Martedì, 23 Ottobre 2018
NAPLES

Marines returned to India willingly, defence minister says

English
© ANSA

Naples, March 28 - Two Italian marines who were
sent back to India to face homicide charges did so willingly,
Italian Defence Minister Giampaolo Di Paola said Thursday.
Massimiliano Latorre and Salvatore Girone were sent back
to India to be tried for allegedly killing two Indian fishermen
they mistook for pirates on Friday, in a U-turn after Rome had
said they would not return after being allowed to come home to
vote.
Rome had previously respected a pledge to return the pair
after a Christmas break.
The decision to hand them back, after a diplomatic tussle
in which the Italian ambassador was blocked from leaving India,
split the government and Foreign Minister Giulio Terzi resigned
earlier this week saying his view they should not be returned
had not been listened to.
Premier Mario Monti suggested Terzi had an ulterior motive
in quitting, possibly eyeing a political career with ex-premier
Silvio Berlusconi's centre-right People of Freedom party, which
has been strident in its patriotic stance that the marines
should be kept in Italy.
Di Paola criticised Terzi for quitting and said he would
not abandon "the ship or the marines".
On Thursday he denied reports that the marines had been
unwilling to return to India for trial.
''It's not true that Salvatore and Massimiliano took five
hours to agree with this decision. They were not just obeying
orders, but also their sense of duty and responsibility. They
honored their word'', Di Paola said in a speech during
celebrations for the 90th anniversary of the Italian Air Force.

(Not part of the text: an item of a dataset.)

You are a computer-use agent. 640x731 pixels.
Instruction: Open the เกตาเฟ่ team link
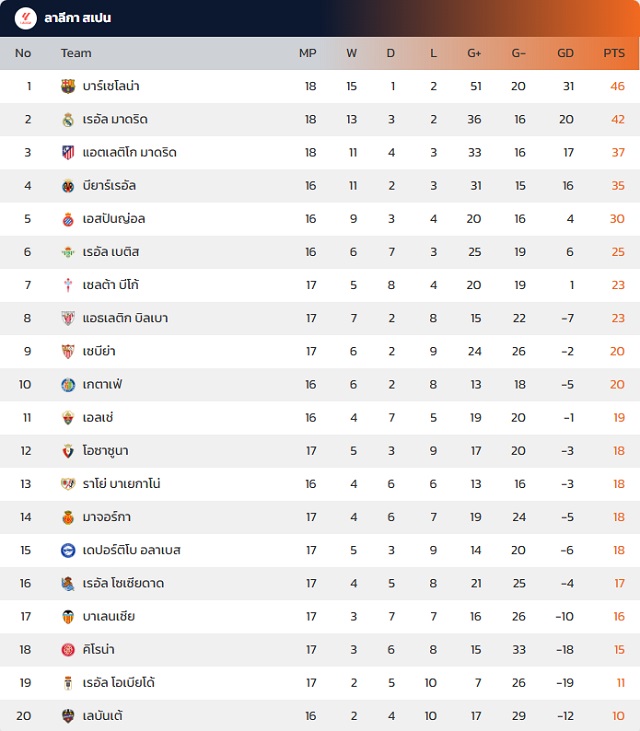(103, 384)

''They respected their uniform in spite of their pain,
pushing back their own emotions and those of their families'',
the minister added.
The Monti government returned Latorre and Girone after
getting assurances they would not face the death penalty for
allegedly shooting southern Indian fishermen Jelestine Valentine
and Ajesh Binki while guarding the oil tanker Enrica Lexie.

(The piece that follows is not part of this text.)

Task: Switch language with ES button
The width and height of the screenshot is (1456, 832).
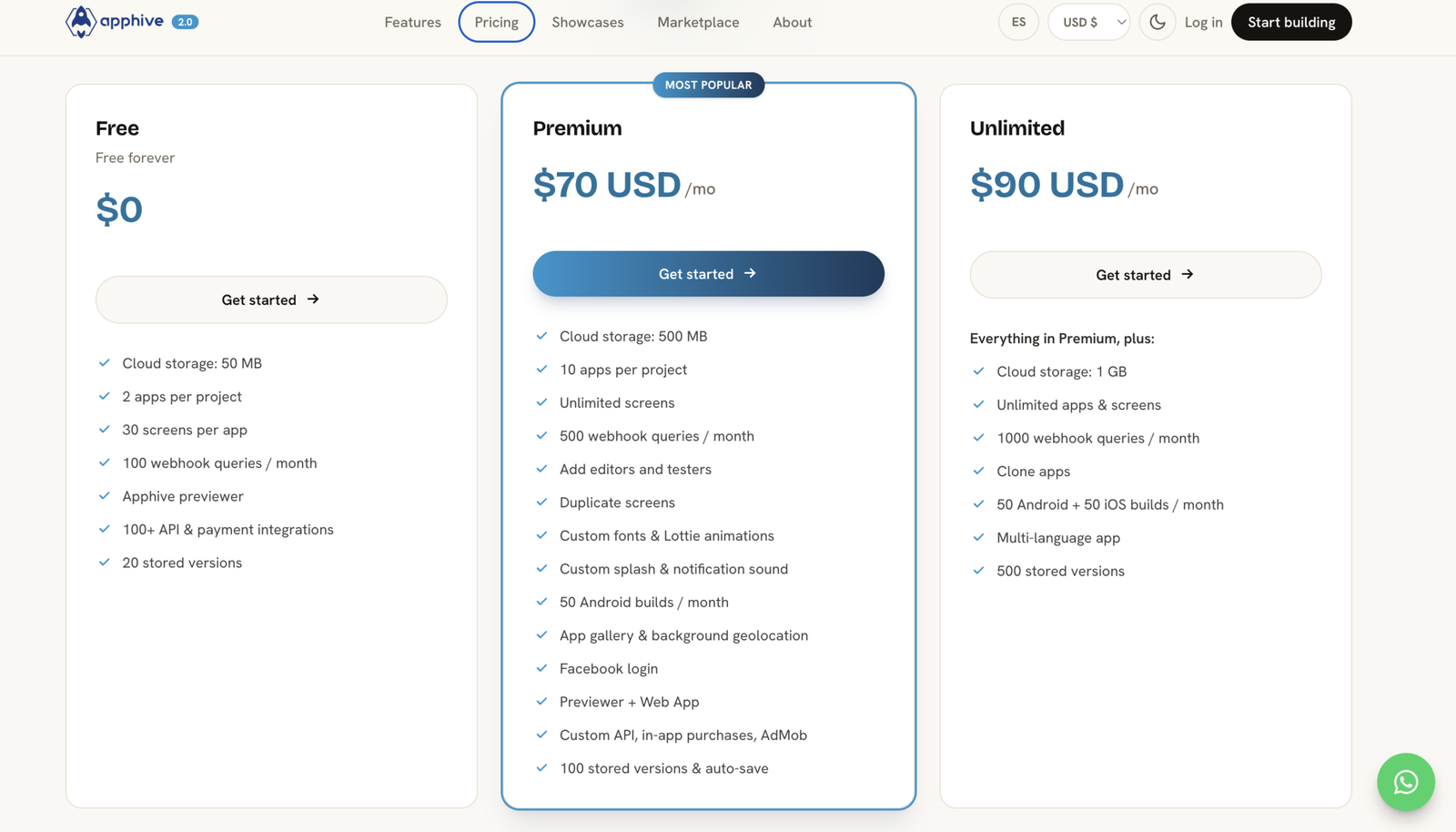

They are set to be tried by a special court empowered to
hand out sentences no longer than seven years, and may return to
Italy to serve their time if convicted.
Some media outlets have linked the marines' case to
corruption allegations surrounding a $748 million deal for the
purchase of 12 Italian helicopters, a contract that the Indian
government is now threatening to scrap.